— begin —

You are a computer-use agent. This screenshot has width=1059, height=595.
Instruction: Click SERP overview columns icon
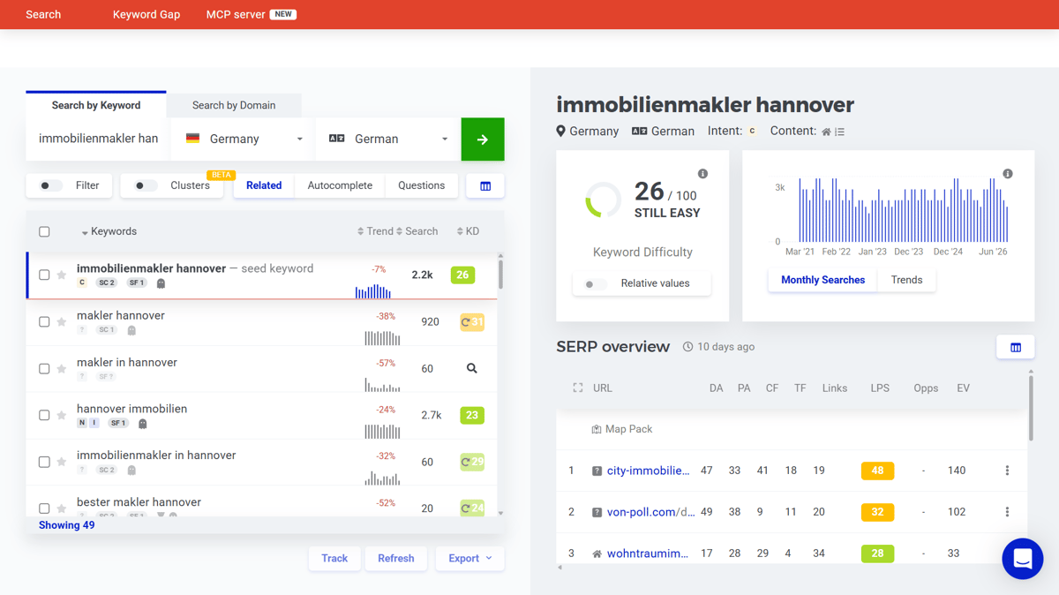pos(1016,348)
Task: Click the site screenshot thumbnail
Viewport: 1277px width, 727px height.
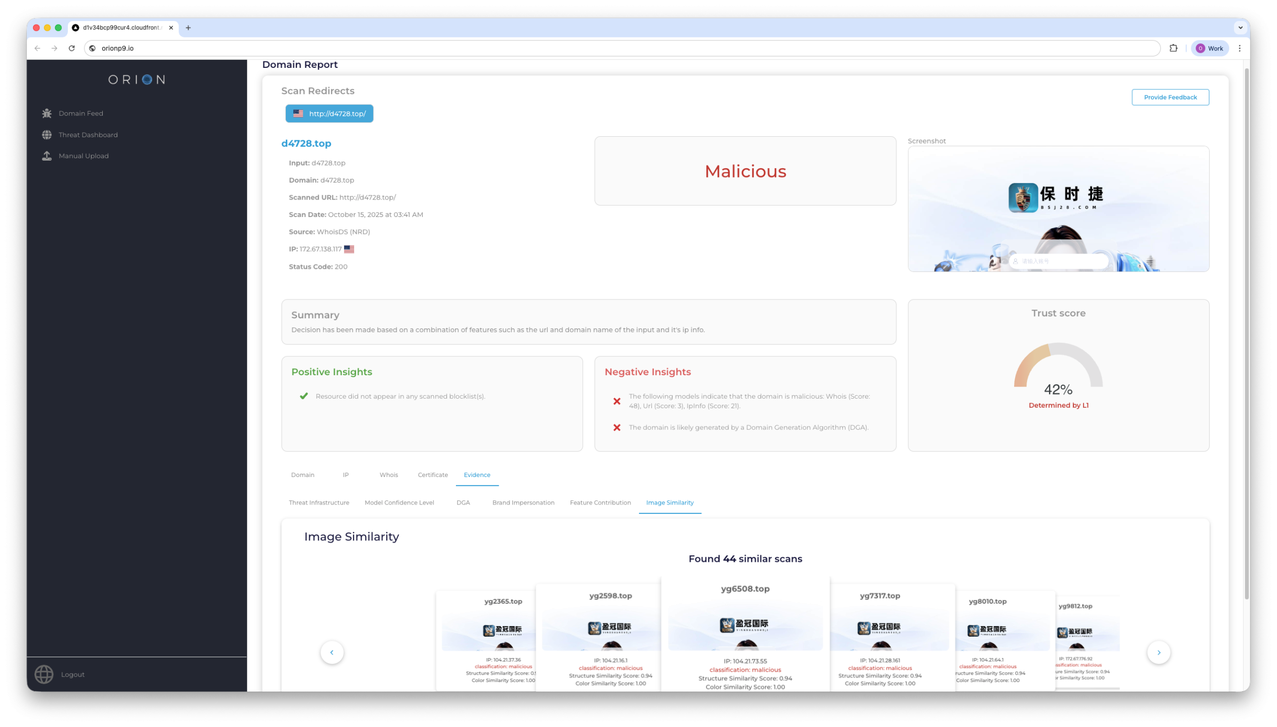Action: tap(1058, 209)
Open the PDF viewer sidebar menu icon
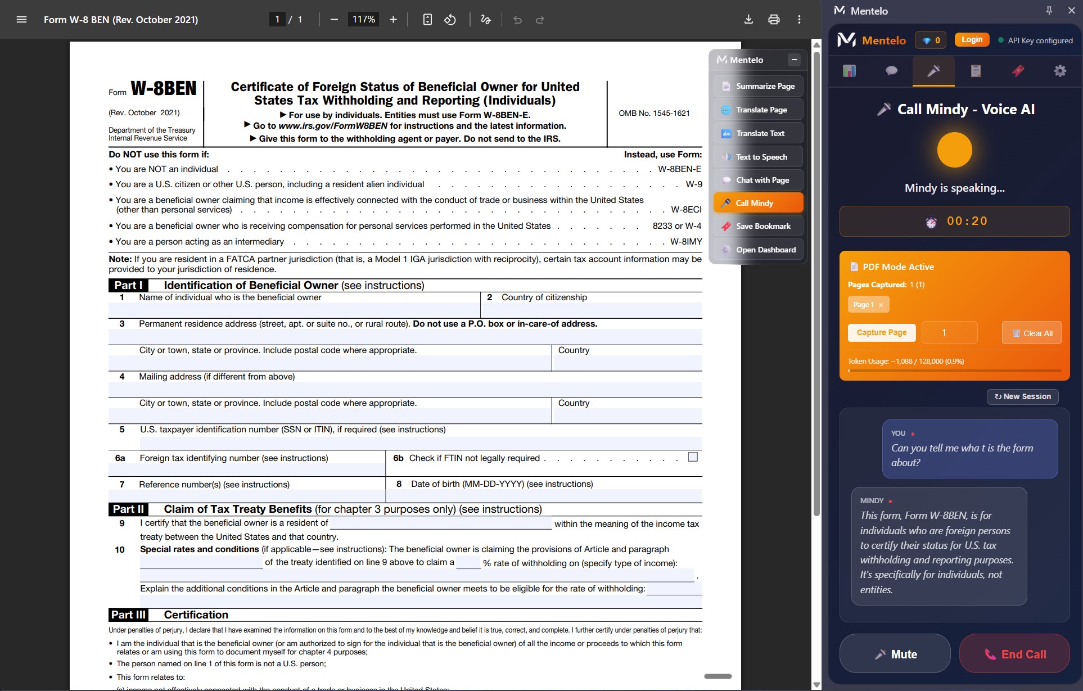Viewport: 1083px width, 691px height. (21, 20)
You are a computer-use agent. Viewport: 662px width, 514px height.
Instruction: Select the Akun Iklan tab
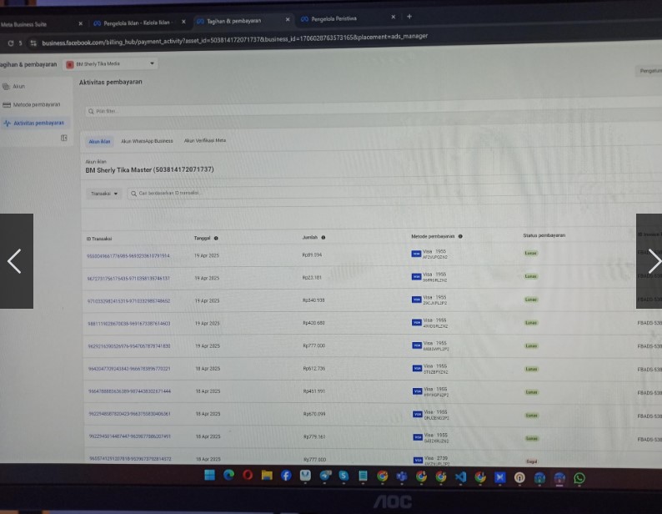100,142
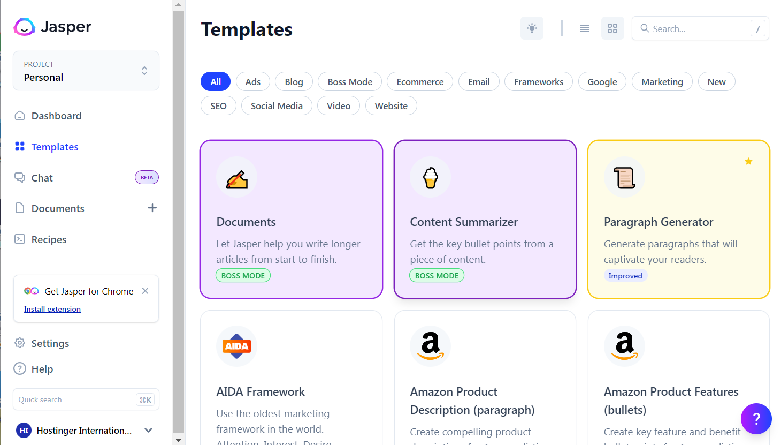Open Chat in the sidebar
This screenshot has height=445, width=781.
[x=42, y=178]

— end —
— begin —

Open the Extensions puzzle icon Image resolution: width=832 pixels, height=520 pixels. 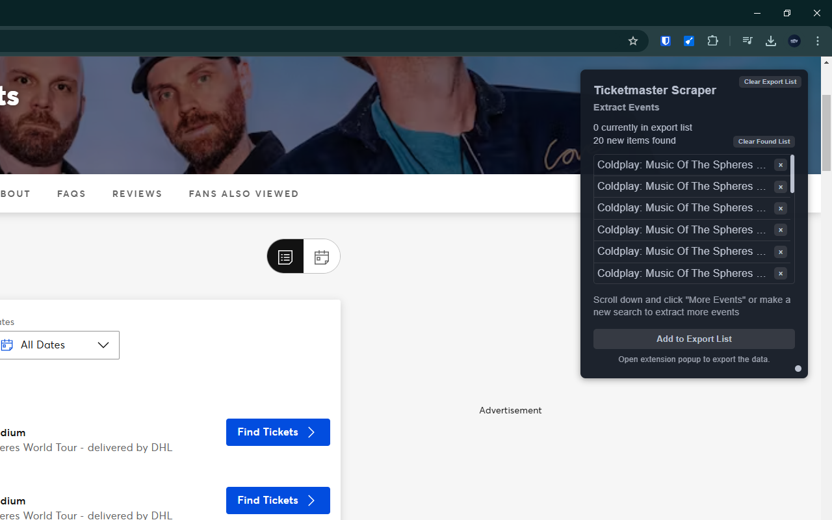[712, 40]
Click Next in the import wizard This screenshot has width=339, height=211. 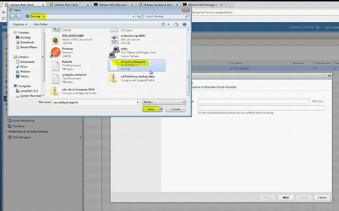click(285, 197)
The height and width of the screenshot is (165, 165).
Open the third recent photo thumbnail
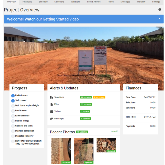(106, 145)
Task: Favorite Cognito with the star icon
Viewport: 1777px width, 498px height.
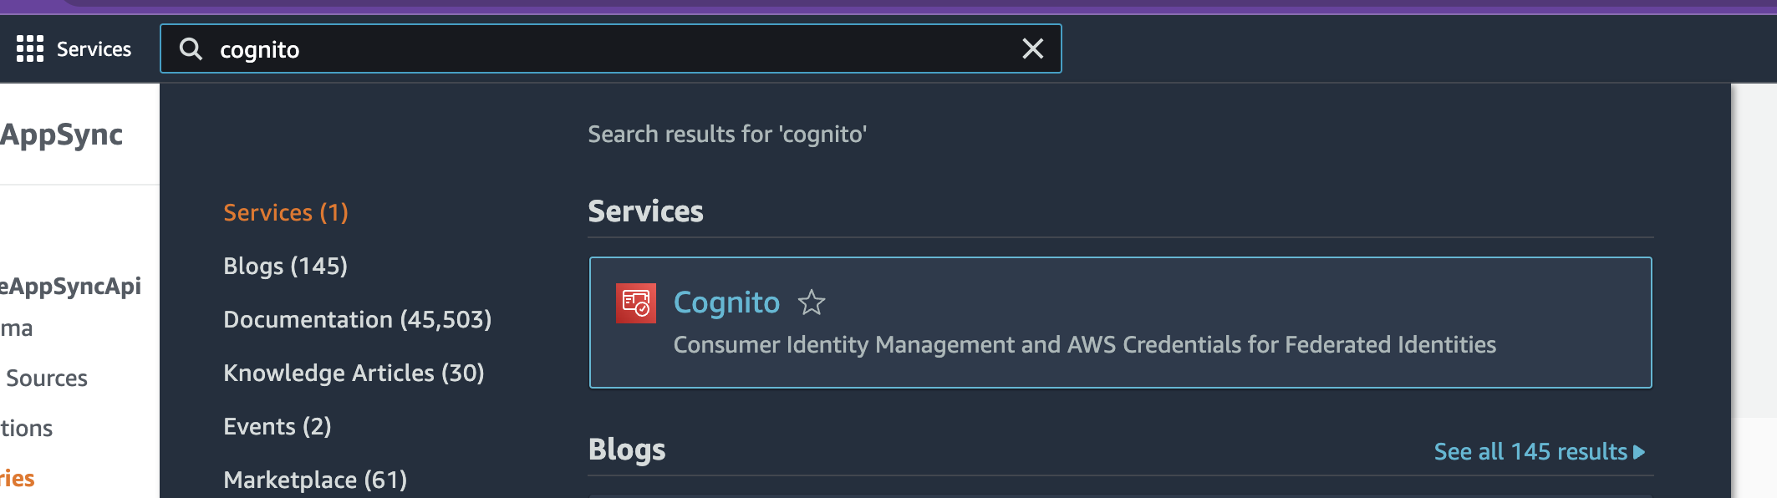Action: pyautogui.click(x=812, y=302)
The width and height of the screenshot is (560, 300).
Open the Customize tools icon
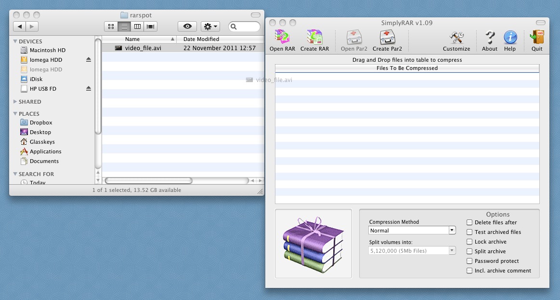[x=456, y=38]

— end —

### EXERCISE AIM
Please rewrite the entries from the line containing "You are a computer-use agent. Viewport: 662px" down to the line containing "[x=42, y=178]", swapping "Select" for "Open" and keeping everything else unchanged. Omit the pictures from your answer.

### TASK RESPONSE
You are a computer-use agent. Viewport: 662px width, 514px height.
Instruction: Open the Akun Iklan tab
100,142
Open Chat in the sidebar
This screenshot has height=445, width=781.
[x=42, y=178]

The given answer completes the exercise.